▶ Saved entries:

|---|

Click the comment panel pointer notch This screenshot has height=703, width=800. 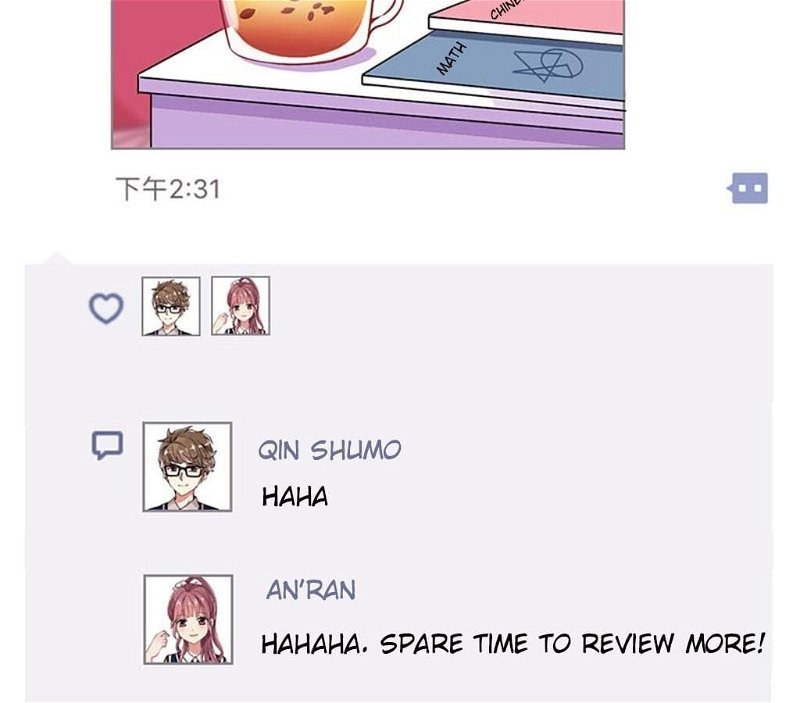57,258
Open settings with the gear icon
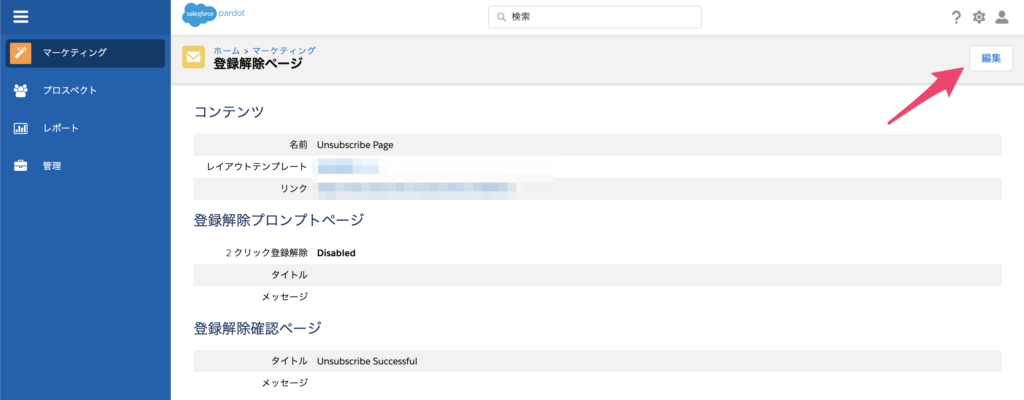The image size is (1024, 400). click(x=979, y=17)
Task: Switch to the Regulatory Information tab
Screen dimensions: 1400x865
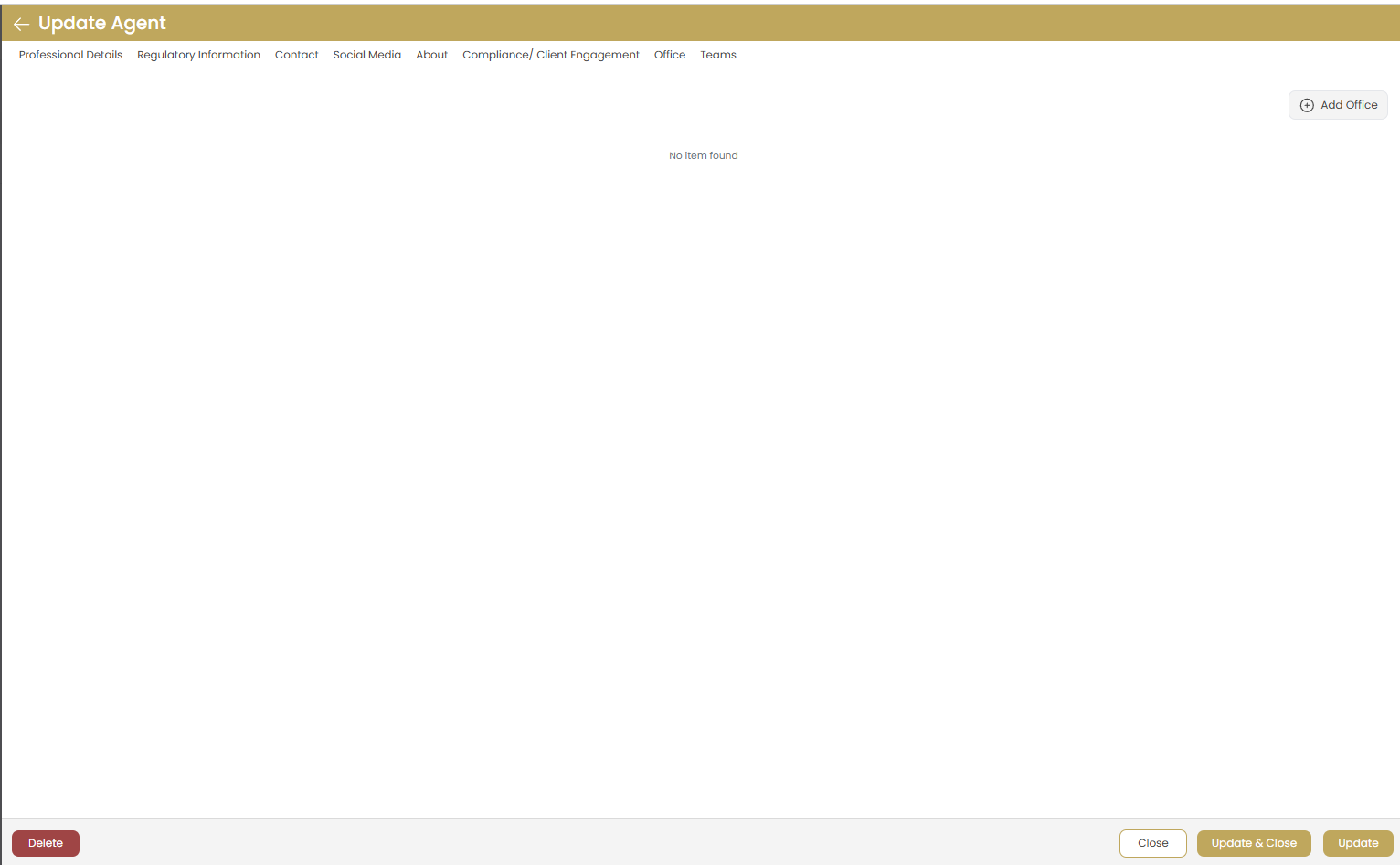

|---|

▶ ACTIVITY:
Copy the lines exactly. Start at the line with "Open settings with the gear icon", end at the last line above, include both, and omit all pictures.

▶ OUTPUT:
Open settings with the gear icon
The image size is (1024, 400). click(x=979, y=17)
Task: Switch to the Regulatory Information tab
Screen dimensions: 1400x865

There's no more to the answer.